▶ Problem set:
1. Rewrite the nonsense post from "Wow.  Lesson learned." to "it Wright Mary?", replacing "parade" with "picnic".
2. Write the next part of the nonsense post about coworkers, picking up after its final line.

Hello everyone.

May I rephrase?

Hello, anyone who happens to read this ridiculous gibberish.

Frankly speaking, the world could benefit from a few moments of nonsense.

Instant replay:


There she was, bloated beyond recognition, ready to explode.

And that she did.

Wow.  Lesson learned.

If you are bloated, look bloated, act bloated and feel bloated, please don’t explode on my parade.

Right Mary?  or is it Wright Mary?

Ok, next.

Let’s refer to our coworkers as generic people.

My hub girl ….

My IT boy….

My sales person…

My lead….

Hey, wait a minute.


Uhm….. don’t they have names?

Or do you care?

Do you really get to know them?

To bond with them?

To give and take?

To realize that your success and their success is one and the same?

▶ Record extracts:
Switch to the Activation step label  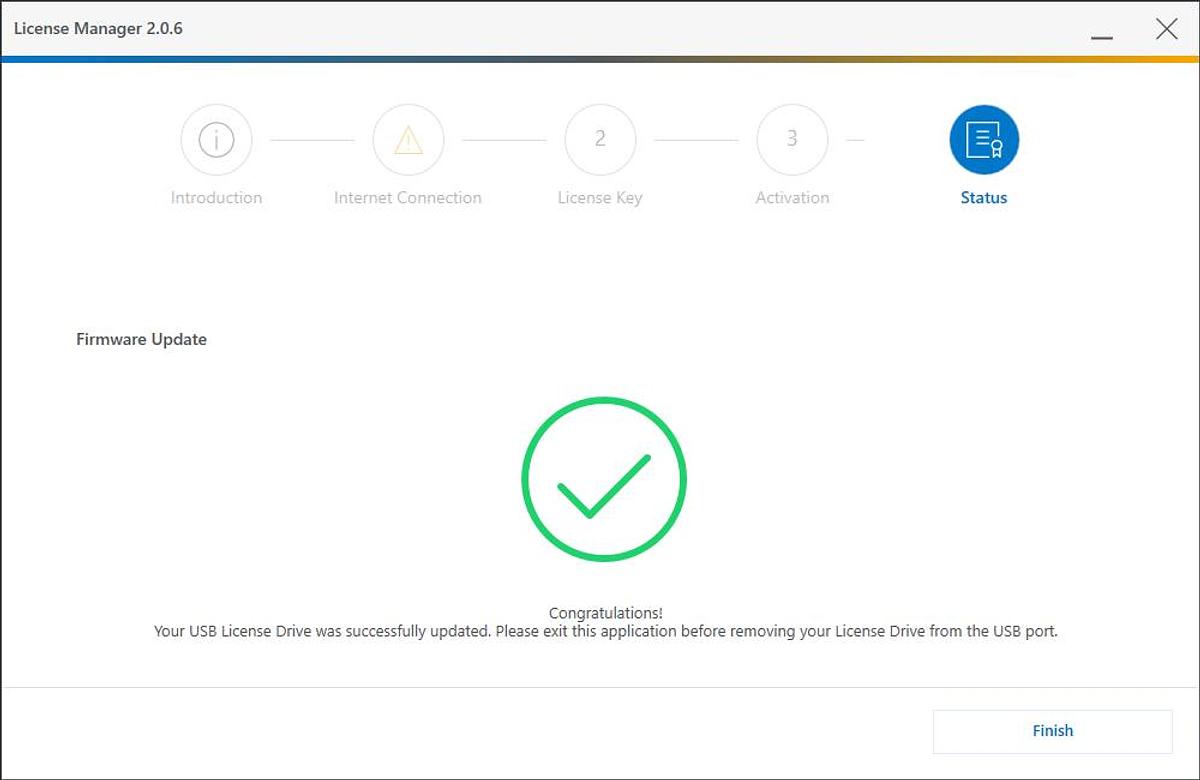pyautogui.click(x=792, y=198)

* * *

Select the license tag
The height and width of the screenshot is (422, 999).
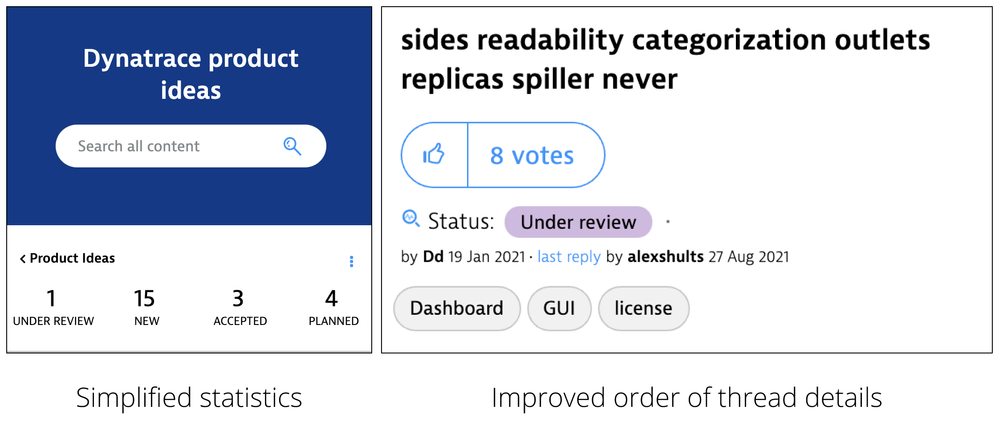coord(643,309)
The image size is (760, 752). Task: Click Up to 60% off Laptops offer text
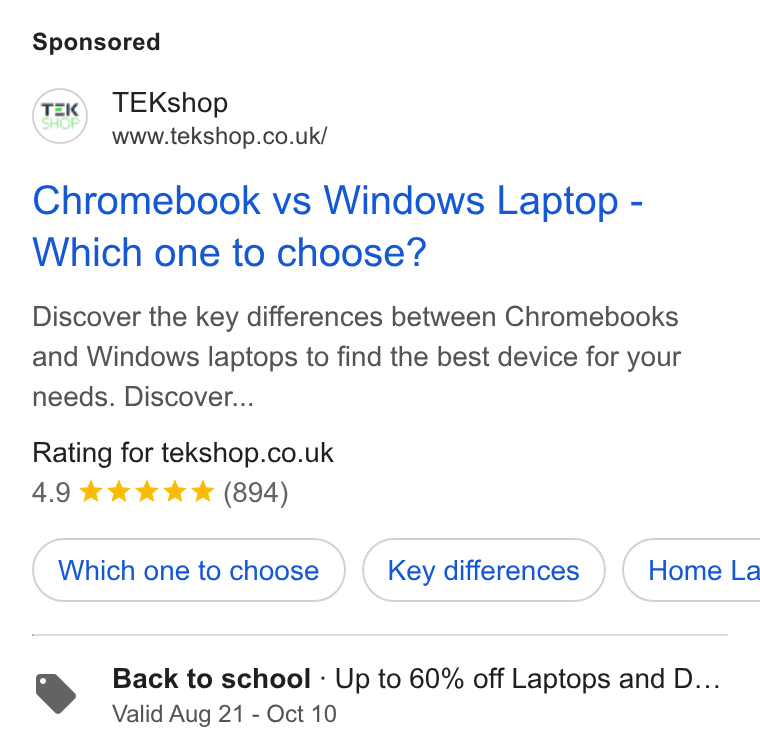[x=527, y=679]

==

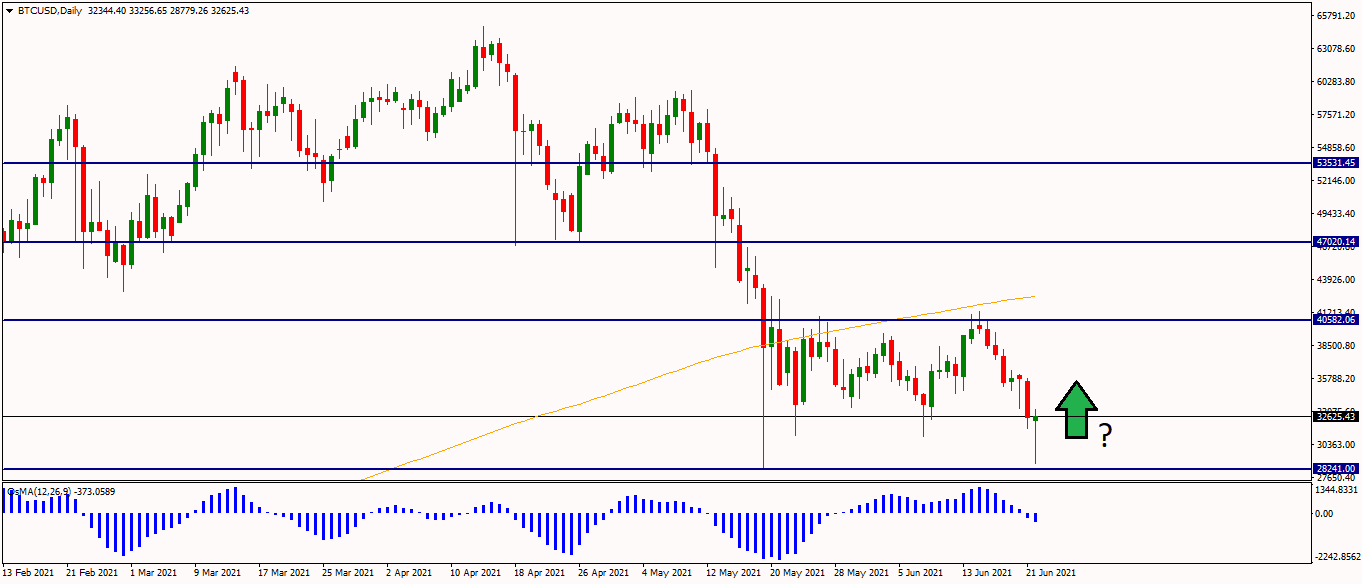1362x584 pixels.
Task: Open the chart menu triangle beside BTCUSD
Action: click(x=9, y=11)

▶ Answers in order:
1.
Wow.  Lesson learned.

If you are bloated, look bloated, act bloated and feel bloated, please don’t explode on my picnic.

Right Mary?  or is it Wright Mary?

2.
We all want to succeed.

And to be supported.

Ok, enough of that.

So, Kelly.  What the hell?

Leaving on a jet plane?

Do you know the way to San Jose?

Oh, Oh big ol’ jet airliner
Don’t carry me too far away
Oh, Oh big ol’ jet airliner
Cause it’s here that I’ve got to stay

And that I will, stay, that is.

Hello Peter Pan.

Hey Tinker.

Did you know that our Kelly has been sprinkled with that sparkling dust and is on her way to Wonderland?

Is the grass greener?

Or is your ass cleaner?

Sorry, I got carried away.

Tonight, I toasted:

.To those doughnuts in Karissa’s waste basket..

. To the Beav, perched on her command post.

. To Pat.  Need I say more?

. To Chewy, who has turned the Oz into fatty fatty 2×4,

. To the B Wolf, parched on her perch in the local sports bar.

Hey wait a minute.

I have had an out of body experience.

I was that parched person, perched on a bar stool, toasting to life’s experiences, and joys.

Yeah, well, and all that other stuff.

I am floating above the abyss and the abysmal.


Hope to see you then…..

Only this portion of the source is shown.